If chutzpah were a crime, Hank Greenberg, American International Group's former chief, would be going away for a long, long time.
Long since driven out of AIG, Greenberg is waging a lawsuit claiming the U.S. hurt the firm's shareholders — including him — when the government rescued the insurance giant with the most humongous bailout of all time.
Matt Taibbi goes ballistic over this...and takes quite a few words to rip Hank a new one, with a lot of those words being of the naughty variety. This "R" rated essay was posted over at the Rolling Stone magazine website on Wednesday...and I thank Roy Stephens for bringing it to our attention. The link is here.
Warren Buffett, the billionaire investor who oversees stakes in some of the largest U.S. banks, said the nation’s lenders have rebuilt capital to the point where they no longer pose a threat to the economy.
“The banks will not get this country in trouble, I guarantee it,” Buffett, chairman and chief executive officer of Omaha, Nebraska-based Berkshire Hathaway Inc., said in a phone interview last week. “The capital ratios are huge, the excesses on the asset side have been largely cleared out.”

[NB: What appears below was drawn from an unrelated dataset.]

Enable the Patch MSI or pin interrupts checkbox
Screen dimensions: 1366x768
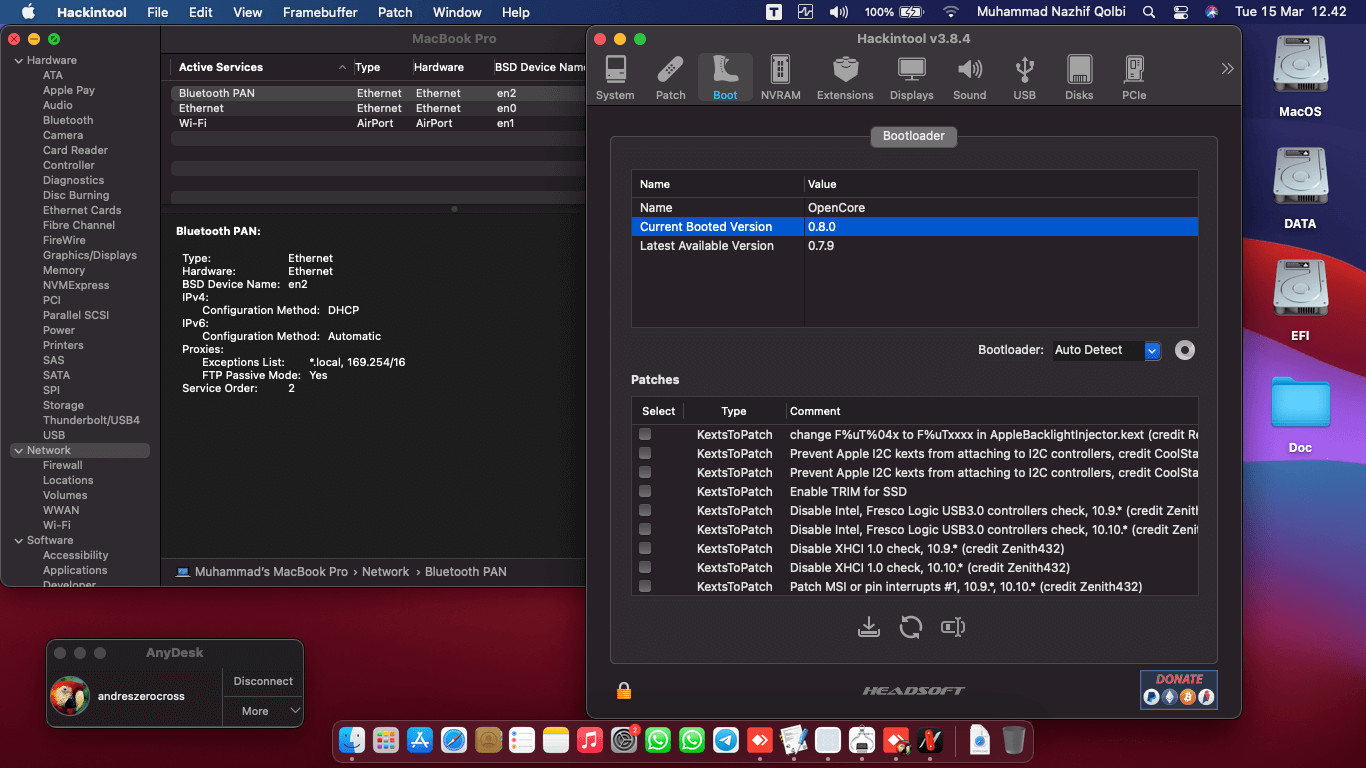(645, 586)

Lenders including Bank of America Corp. and Citigroup Inc. have sold assets, cut jobs and bolstered balance sheets after repaying taxpayer bailouts from 2008, when the companies were overwhelmed by losses on securities tied to the housing market. Those actions helped boost financial stocks last year and increased the value of Berkshire’s holdings.
Warren's father would disown him if he could see how badly his son had sold out to William Jennings Bryan's "Money Trusts". Warren is now a paid whore of the powers that be. It's been sad to watch him fall into the grasp of Mordor over the years. This Bloomberg story was posted on their website late yesterday afternoon...and I thank reader Paul Laviers for finding it for us. The link is here.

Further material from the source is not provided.